*** DATASET ENTRIES

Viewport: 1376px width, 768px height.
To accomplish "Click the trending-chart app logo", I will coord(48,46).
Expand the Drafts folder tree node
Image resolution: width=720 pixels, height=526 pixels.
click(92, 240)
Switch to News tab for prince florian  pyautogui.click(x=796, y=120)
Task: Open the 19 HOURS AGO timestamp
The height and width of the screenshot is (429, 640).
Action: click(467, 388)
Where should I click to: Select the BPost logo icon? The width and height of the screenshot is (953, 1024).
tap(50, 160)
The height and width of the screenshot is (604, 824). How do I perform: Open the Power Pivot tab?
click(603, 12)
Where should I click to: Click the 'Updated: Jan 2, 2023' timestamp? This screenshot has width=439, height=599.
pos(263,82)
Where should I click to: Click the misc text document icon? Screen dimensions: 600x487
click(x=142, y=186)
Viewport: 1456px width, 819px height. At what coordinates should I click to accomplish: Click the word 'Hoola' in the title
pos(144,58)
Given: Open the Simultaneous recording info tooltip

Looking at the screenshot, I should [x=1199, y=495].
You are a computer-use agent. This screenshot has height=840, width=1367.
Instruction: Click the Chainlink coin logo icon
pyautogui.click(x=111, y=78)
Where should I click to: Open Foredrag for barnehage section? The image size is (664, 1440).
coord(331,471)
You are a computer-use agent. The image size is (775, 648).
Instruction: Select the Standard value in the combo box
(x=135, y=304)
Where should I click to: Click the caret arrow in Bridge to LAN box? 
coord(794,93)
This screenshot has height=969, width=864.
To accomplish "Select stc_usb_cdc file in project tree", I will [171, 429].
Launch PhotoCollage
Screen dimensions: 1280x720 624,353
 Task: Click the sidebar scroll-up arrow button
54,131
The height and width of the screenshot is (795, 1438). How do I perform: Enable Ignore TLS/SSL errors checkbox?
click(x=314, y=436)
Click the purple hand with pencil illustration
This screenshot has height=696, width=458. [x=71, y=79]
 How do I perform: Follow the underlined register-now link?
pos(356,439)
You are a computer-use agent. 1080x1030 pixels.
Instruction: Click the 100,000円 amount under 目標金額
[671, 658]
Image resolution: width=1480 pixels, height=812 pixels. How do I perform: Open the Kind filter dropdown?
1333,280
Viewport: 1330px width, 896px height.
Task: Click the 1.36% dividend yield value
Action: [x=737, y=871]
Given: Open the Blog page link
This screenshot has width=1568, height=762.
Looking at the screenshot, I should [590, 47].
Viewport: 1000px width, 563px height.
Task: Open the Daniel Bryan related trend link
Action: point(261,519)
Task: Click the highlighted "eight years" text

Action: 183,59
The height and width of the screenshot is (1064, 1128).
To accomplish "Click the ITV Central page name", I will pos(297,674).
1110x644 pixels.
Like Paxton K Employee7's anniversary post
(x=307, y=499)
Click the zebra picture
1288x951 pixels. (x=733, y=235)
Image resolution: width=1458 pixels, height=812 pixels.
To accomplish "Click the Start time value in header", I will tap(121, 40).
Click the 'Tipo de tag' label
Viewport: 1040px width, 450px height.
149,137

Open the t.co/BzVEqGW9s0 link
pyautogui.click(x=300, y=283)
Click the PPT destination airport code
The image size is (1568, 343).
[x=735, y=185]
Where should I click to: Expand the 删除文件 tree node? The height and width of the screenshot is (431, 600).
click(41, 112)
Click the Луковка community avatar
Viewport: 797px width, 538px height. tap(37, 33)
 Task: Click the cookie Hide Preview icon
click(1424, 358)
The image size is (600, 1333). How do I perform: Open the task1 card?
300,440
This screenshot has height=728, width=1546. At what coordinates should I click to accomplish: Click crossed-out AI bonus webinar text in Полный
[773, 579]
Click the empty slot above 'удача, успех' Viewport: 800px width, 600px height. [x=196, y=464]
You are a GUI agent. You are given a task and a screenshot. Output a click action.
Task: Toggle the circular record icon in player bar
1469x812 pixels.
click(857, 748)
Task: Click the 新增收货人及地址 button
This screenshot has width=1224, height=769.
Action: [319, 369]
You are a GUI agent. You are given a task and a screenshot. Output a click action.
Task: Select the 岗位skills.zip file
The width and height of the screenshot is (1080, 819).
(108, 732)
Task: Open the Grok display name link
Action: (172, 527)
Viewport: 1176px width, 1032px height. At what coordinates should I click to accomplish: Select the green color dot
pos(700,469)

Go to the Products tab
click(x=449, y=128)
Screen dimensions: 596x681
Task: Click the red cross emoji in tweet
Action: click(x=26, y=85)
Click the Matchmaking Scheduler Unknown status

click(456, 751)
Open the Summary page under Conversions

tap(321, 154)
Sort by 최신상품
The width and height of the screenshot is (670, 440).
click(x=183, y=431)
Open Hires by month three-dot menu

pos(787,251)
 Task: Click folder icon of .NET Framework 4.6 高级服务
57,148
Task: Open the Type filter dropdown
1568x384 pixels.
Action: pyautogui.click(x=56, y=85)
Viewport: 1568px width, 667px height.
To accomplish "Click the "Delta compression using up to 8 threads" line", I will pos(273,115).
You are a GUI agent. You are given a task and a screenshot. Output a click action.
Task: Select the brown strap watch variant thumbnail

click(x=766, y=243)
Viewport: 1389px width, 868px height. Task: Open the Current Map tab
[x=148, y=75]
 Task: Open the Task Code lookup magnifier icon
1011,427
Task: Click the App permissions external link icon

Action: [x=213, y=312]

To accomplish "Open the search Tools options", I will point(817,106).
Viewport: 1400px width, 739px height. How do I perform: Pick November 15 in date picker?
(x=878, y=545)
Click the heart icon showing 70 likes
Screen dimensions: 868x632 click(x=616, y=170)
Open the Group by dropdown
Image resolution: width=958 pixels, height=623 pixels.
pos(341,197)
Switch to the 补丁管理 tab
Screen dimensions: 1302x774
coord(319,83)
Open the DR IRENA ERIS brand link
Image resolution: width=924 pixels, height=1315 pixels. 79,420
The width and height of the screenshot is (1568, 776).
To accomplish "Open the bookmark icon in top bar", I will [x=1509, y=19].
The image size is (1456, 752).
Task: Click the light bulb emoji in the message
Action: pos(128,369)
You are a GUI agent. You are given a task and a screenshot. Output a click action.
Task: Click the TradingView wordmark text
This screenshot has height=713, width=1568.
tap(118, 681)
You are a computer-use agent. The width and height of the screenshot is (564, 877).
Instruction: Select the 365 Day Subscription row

******

#### YOUR ASSIGNMENT
The full set of records, transcribed exactly, is the answer.

#### WRITTEN SOLUTION
Viewport: 1376px width, 768px height.
To accomplish "Click the trending-chart app logo", I will coord(48,46).
Expand the Drafts folder tree node
Image resolution: width=720 pixels, height=526 pixels.
click(92, 240)
Switch to News tab for prince florian  pyautogui.click(x=796, y=120)
Task: Open the 19 HOURS AGO timestamp
The height and width of the screenshot is (429, 640).
Action: click(467, 388)
Where should I click to: Select the BPost logo icon? The width and height of the screenshot is (953, 1024).
tap(50, 160)
The height and width of the screenshot is (604, 824). How do I perform: Open the Power Pivot tab?
click(603, 12)
Where should I click to: Click the 'Updated: Jan 2, 2023' timestamp? This screenshot has width=439, height=599.
pos(263,82)
Where should I click to: Click the misc text document icon? Screen dimensions: 600x487
click(x=142, y=186)
Viewport: 1456px width, 819px height. At what coordinates should I click to accomplish: Click the word 'Hoola' in the title
pos(144,58)
Given: Open the Simultaneous recording info tooltip

Looking at the screenshot, I should [x=1199, y=495].
You are a computer-use agent. This screenshot has height=840, width=1367.
Instruction: Click the Chainlink coin logo icon
pyautogui.click(x=111, y=78)
Where should I click to: Open Foredrag for barnehage section? The image size is (664, 1440).
coord(331,471)
You are a computer-use agent. The image size is (775, 648).
Instruction: Select the Standard value in the combo box
(x=135, y=304)
Where should I click to: Click the caret arrow in Bridge to LAN box? 
coord(794,93)
This screenshot has height=969, width=864.
To accomplish "Select stc_usb_cdc file in project tree", I will [171, 429].
Launch PhotoCollage
Screen dimensions: 1280x720 624,353
 Task: Click the sidebar scroll-up arrow button
54,131
The height and width of the screenshot is (795, 1438). How do I perform: Enable Ignore TLS/SSL errors checkbox?
click(x=314, y=436)
Click the purple hand with pencil illustration
This screenshot has height=696, width=458. [x=71, y=79]
 How do I perform: Follow the underlined register-now link?
pos(356,439)
You are a computer-use agent. 1080x1030 pixels.
Instruction: Click the 100,000円 amount under 目標金額
[671, 658]
Image resolution: width=1480 pixels, height=812 pixels. How do I perform: Open the Kind filter dropdown?
1333,280
Viewport: 1330px width, 896px height.
Task: Click the 1.36% dividend yield value
Action: [x=737, y=871]
Given: Open the Blog page link
This screenshot has width=1568, height=762.
Looking at the screenshot, I should [590, 47].
Viewport: 1000px width, 563px height.
Task: Open the Daniel Bryan related trend link
Action: point(261,519)
Task: Click the highlighted "eight years" text

Action: 183,59
The height and width of the screenshot is (1064, 1128).
To accomplish "Click the ITV Central page name", I will pos(297,674).
1110x644 pixels.
Like Paxton K Employee7's anniversary post
(x=307, y=499)
Click the zebra picture
1288x951 pixels. (x=733, y=235)
Image resolution: width=1458 pixels, height=812 pixels.
To accomplish "Click the Start time value in header", I will tap(121, 40).
Click the 'Tipo de tag' label
Viewport: 1040px width, 450px height.
149,137

Open the t.co/BzVEqGW9s0 link
pyautogui.click(x=300, y=283)
Click the PPT destination airport code
The image size is (1568, 343).
[x=735, y=185]
Where should I click to: Expand the 删除文件 tree node? The height and width of the screenshot is (431, 600).
click(41, 112)
Click the Луковка community avatar
Viewport: 797px width, 538px height. tap(37, 33)
 Task: Click the cookie Hide Preview icon
click(1424, 358)
The image size is (600, 1333). How do I perform: Open the task1 card?
300,440
This screenshot has height=728, width=1546. At what coordinates should I click to accomplish: Click crossed-out AI bonus webinar text in Полный
[773, 579]
Click the empty slot above 'удача, успех' Viewport: 800px width, 600px height. [x=196, y=464]
You are a GUI agent. You are given a task and a screenshot. Output a click action.
Task: Toggle the circular record icon in player bar
1469x812 pixels.
click(857, 748)
Task: Click the 新增收货人及地址 button
This screenshot has width=1224, height=769.
Action: [319, 369]
You are a GUI agent. You are given a task and a screenshot. Output a click action.
Task: Select the 岗位skills.zip file
The width and height of the screenshot is (1080, 819).
(108, 732)
Task: Open the Grok display name link
Action: (172, 527)
Viewport: 1176px width, 1032px height. At what coordinates should I click to accomplish: Select the green color dot
pos(700,469)

Go to the Products tab
click(x=449, y=128)
Screen dimensions: 596x681
Task: Click the red cross emoji in tweet
Action: click(x=26, y=85)
Click the Matchmaking Scheduler Unknown status

click(456, 751)
Open the Summary page under Conversions

tap(321, 154)
Sort by 최신상품
The width and height of the screenshot is (670, 440).
click(x=183, y=431)
Open Hires by month three-dot menu

pos(787,251)
 Task: Click folder icon of .NET Framework 4.6 高级服务
57,148
Task: Open the Type filter dropdown
1568x384 pixels.
Action: pyautogui.click(x=56, y=85)
Viewport: 1568px width, 667px height.
To accomplish "Click the "Delta compression using up to 8 threads" line", I will pos(273,115).
You are a GUI agent. You are given a task and a screenshot. Output a click action.
Task: Select the brown strap watch variant thumbnail

click(x=766, y=243)
Viewport: 1389px width, 868px height. Task: Open the Current Map tab
[x=148, y=75]
 Task: Open the Task Code lookup magnifier icon
1011,427
Task: Click the App permissions external link icon

Action: [x=213, y=312]

To accomplish "Open the search Tools options", I will point(817,106).
Viewport: 1400px width, 739px height. How do I perform: Pick November 15 in date picker?
(x=878, y=545)
Click the heart icon showing 70 likes
Screen dimensions: 868x632 click(x=616, y=170)
Open the Group by dropdown
Image resolution: width=958 pixels, height=623 pixels.
pos(341,197)
Switch to the 补丁管理 tab
Screen dimensions: 1302x774
coord(319,83)
Open the DR IRENA ERIS brand link
Image resolution: width=924 pixels, height=1315 pixels. 79,420
The width and height of the screenshot is (1568, 776).
To accomplish "Open the bookmark icon in top bar", I will [x=1509, y=19].
The image size is (1456, 752).
Task: Click the light bulb emoji in the message
Action: pos(128,369)
You are a GUI agent. You are given a task and a screenshot. Output a click action.
Task: Click the TradingView wordmark text
This screenshot has height=713, width=1568.
tap(118, 681)
You are a computer-use agent. The width and height of the screenshot is (564, 877).
Instruction: Select the 365 Day Subscription row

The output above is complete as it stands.